On an individual level, financing for UPE fell short of advancing assistance in any meaningful way. France gives only 1.2% of its aid to basic education, Germany spends only 2.6% of its bilateral aid on basic education, the US spent an average of 2.4% of its aid on basic education while Canada spent an average of less than $25 million USD per year on bilateral aid for basic education.2
Given the crescendo of activity before the Kananaskis Summit, what the G8 needed to do, in Kananaskis, in order to fully comply with their commitment to "help countries meet the Dakar Framework for Action" was to agree to a well-specified increase of bilateral and/ or multilateral aid. In the "New Focus on Education for All" communiqué, the G8 falls short of providing a consolidated aid package for countries that have been named by the WB to be ready for EFA Fast Tracking. It gives a contingency statement, by saying that member countries "will significantly increase the support provided by (its) bilateral aid agencies to basic education for countries with a strong policy and financial commitment to the sector." It goes on to claim that G8 members will "view the World Bank's Fast Track proposal as a welcome first step in mobilizing financial resources for countries committed to EFA", yet, that 'first step' has already been taken by the WB and the next step, which is to back the WB with, at the very least, a commitment to work out a donor plan among the member countries, was not taken.
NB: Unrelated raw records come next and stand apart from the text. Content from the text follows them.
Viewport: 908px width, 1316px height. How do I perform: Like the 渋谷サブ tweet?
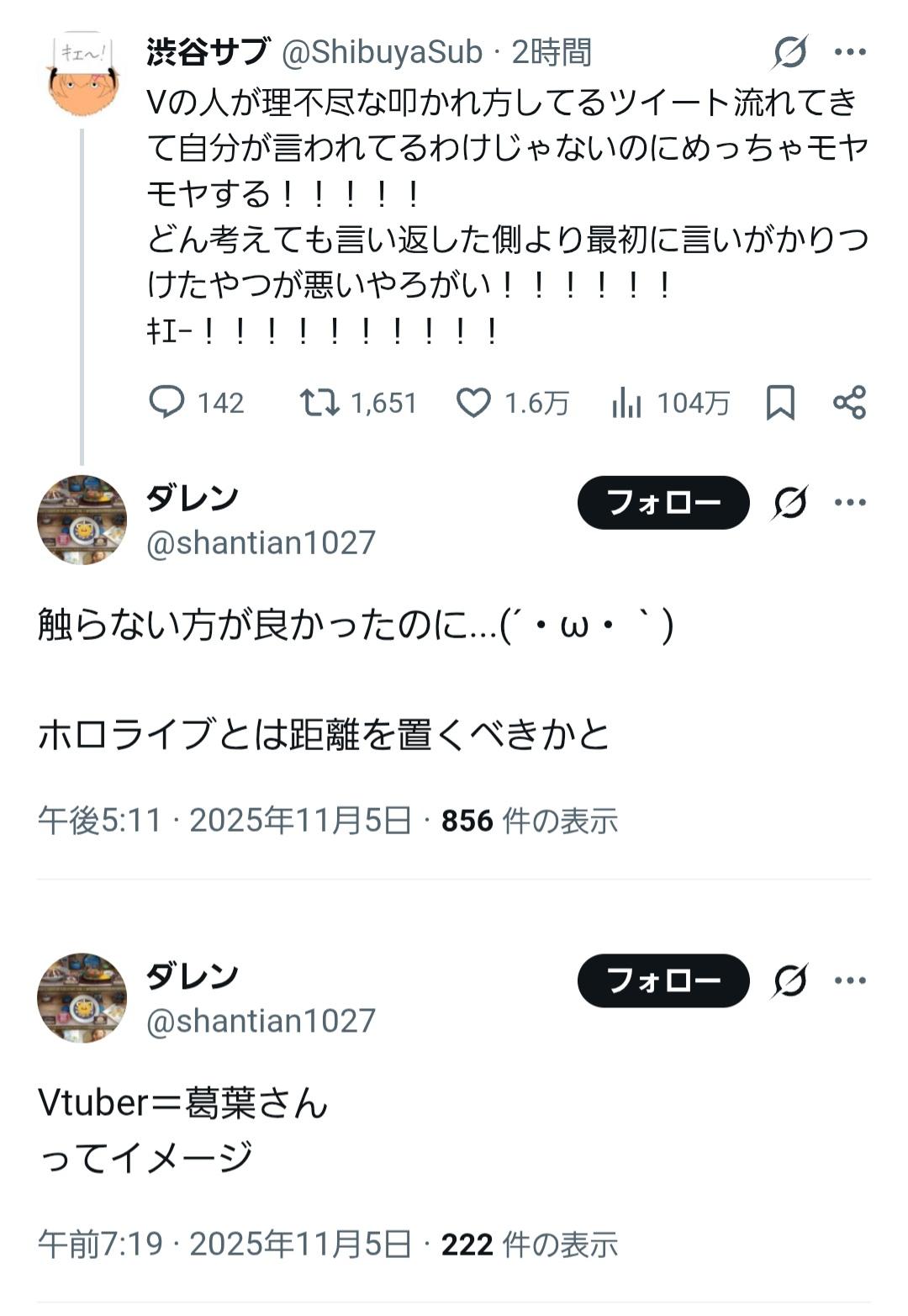click(473, 403)
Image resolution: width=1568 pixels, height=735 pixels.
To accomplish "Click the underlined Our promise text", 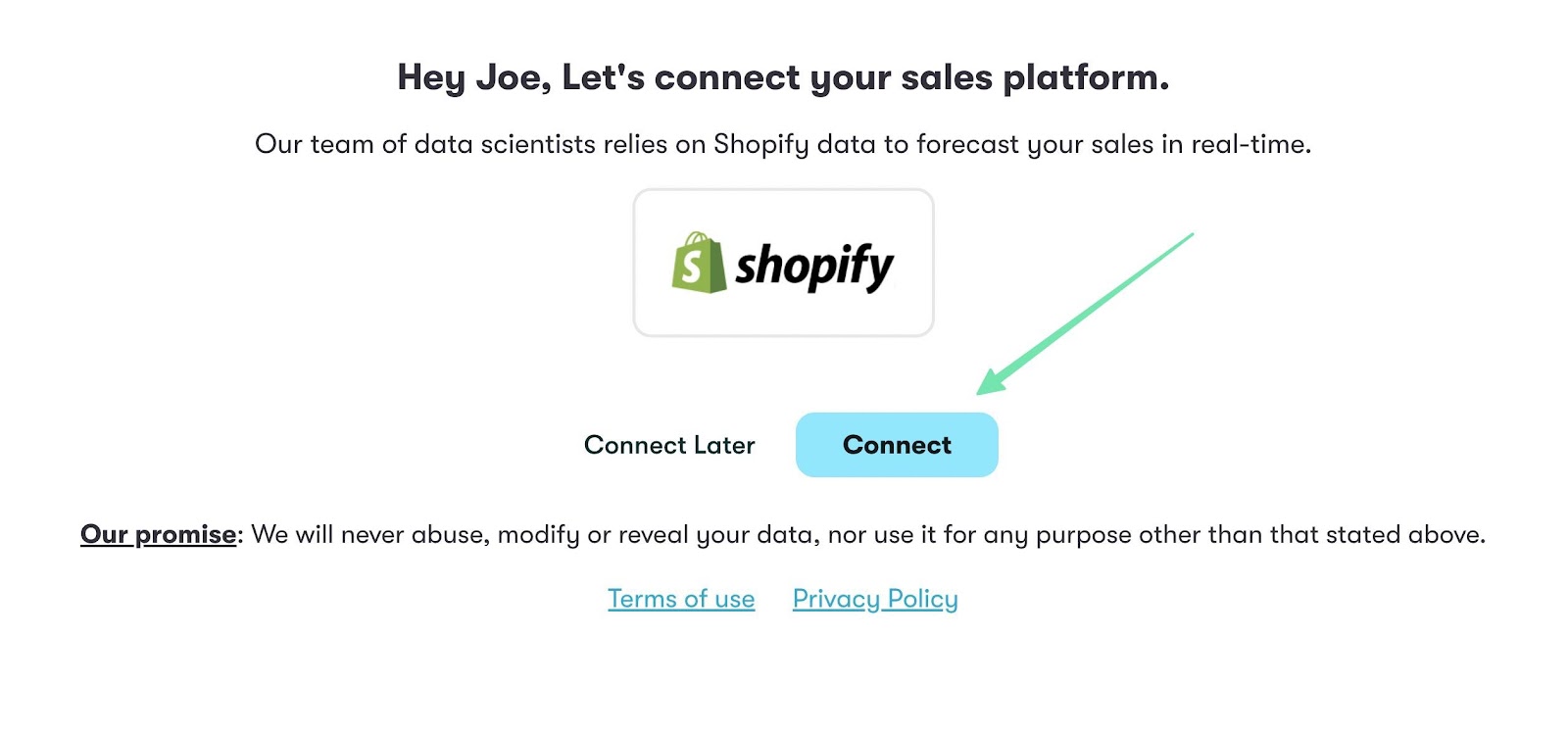I will (x=158, y=534).
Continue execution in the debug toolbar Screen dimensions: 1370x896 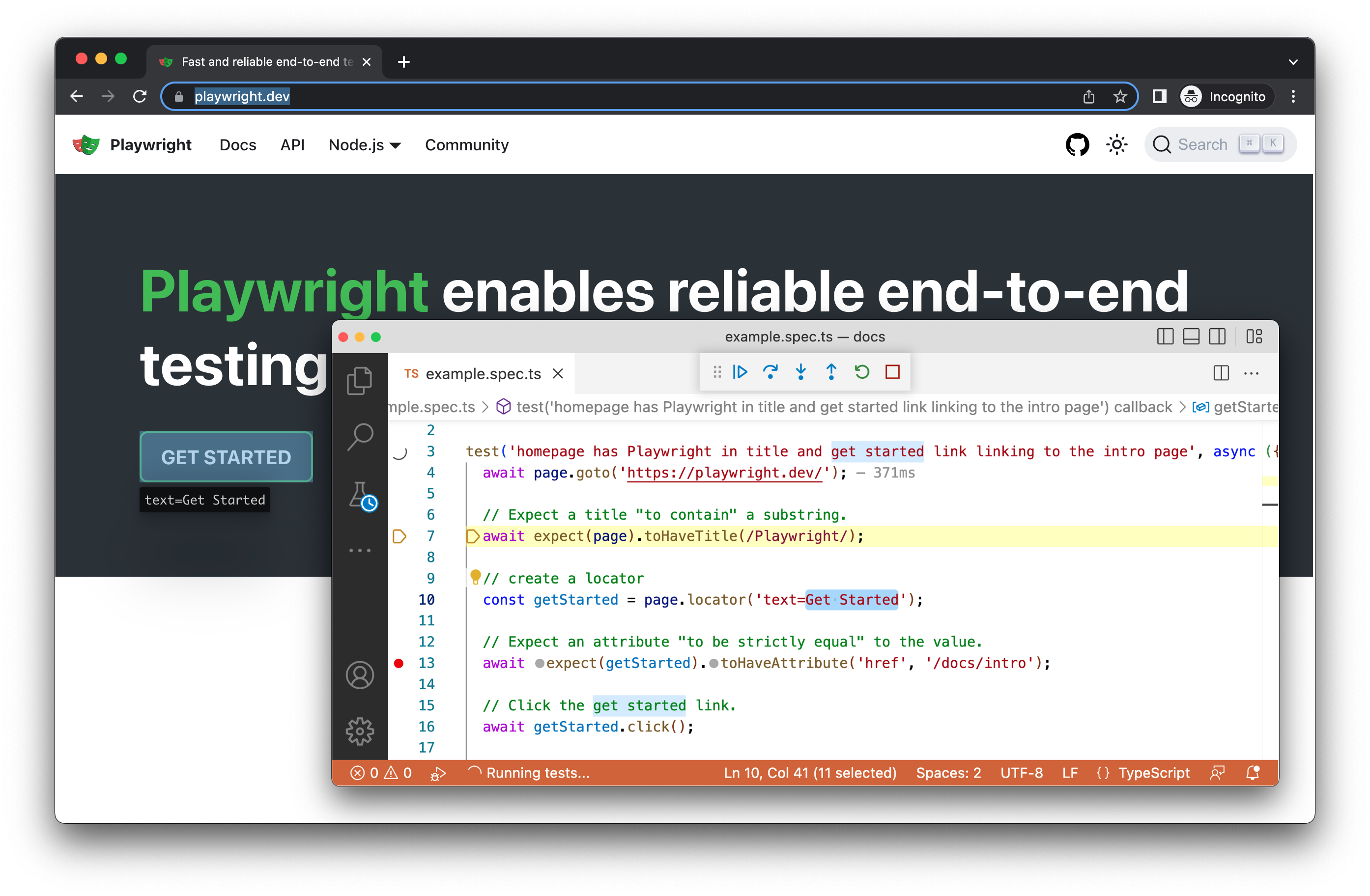(740, 372)
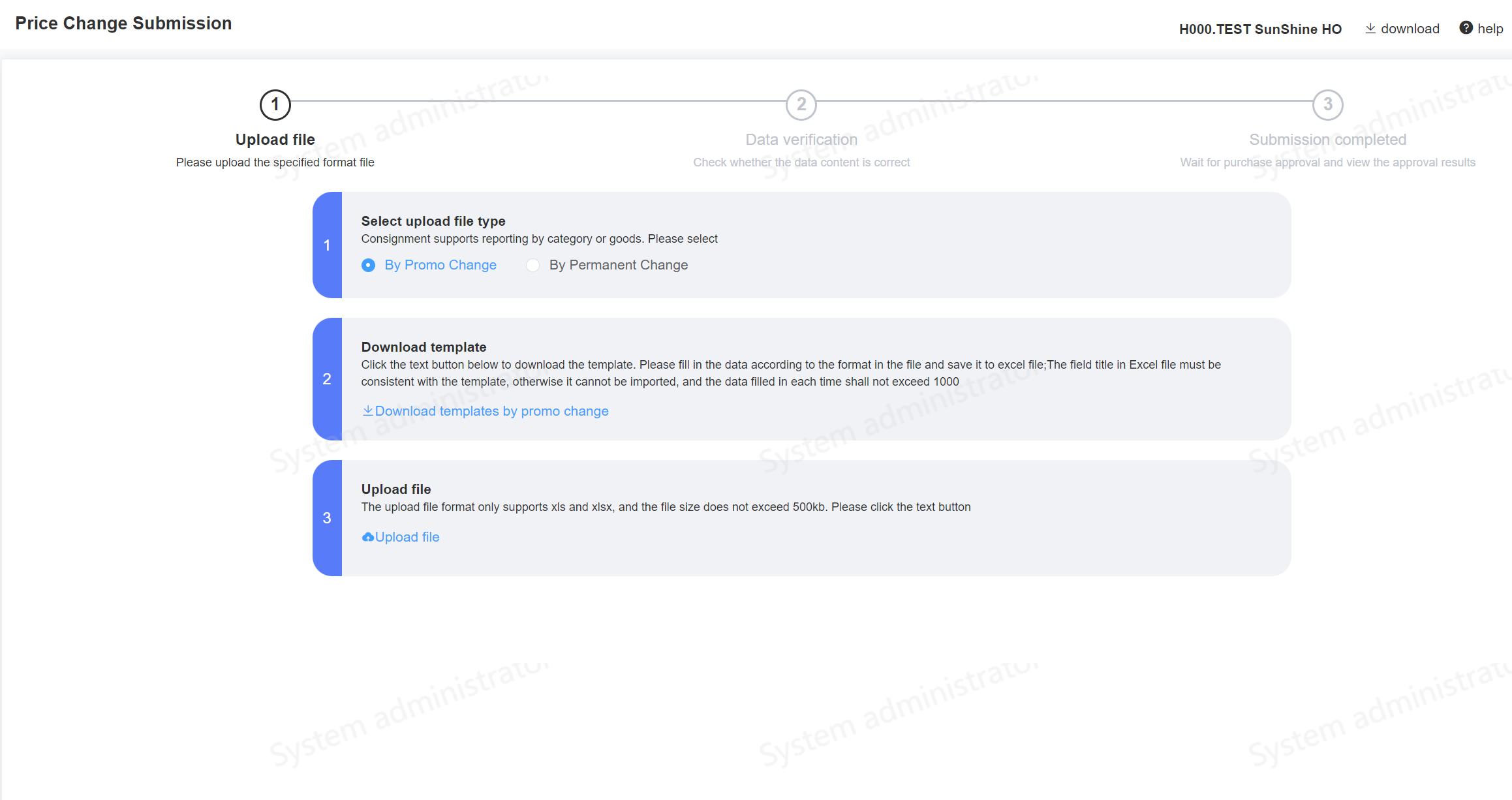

There is mention of aid that will be provided through the Monterrey Consensus and through resources freed up through the advancement of the HIPC Initiative, yet, the amounts that were agreed to in Monterrey were not substantial enough to provide the amounts needed in order to reach the 2015 Dakar goal of Education for All.
Furthermore, the G8 Africa Action Plan, released on the second day of the Summit and containing an entire section devoted to "Improving and Promoting Education" also reinforces the G8's reluctance to commit to a comprehensive aid package which is gravely needed to build on existing UPE initiatives. In Section 9 of the AAP, the members claim that "in aggregate half or more of our new development assistance could be directed to African nations". This is as close as the members come to consolidating a firm commitment to fund projects, such as education, on the African continent, which is a non-commitment and insufficient for reaching the Dakar Framework for Action by 2015.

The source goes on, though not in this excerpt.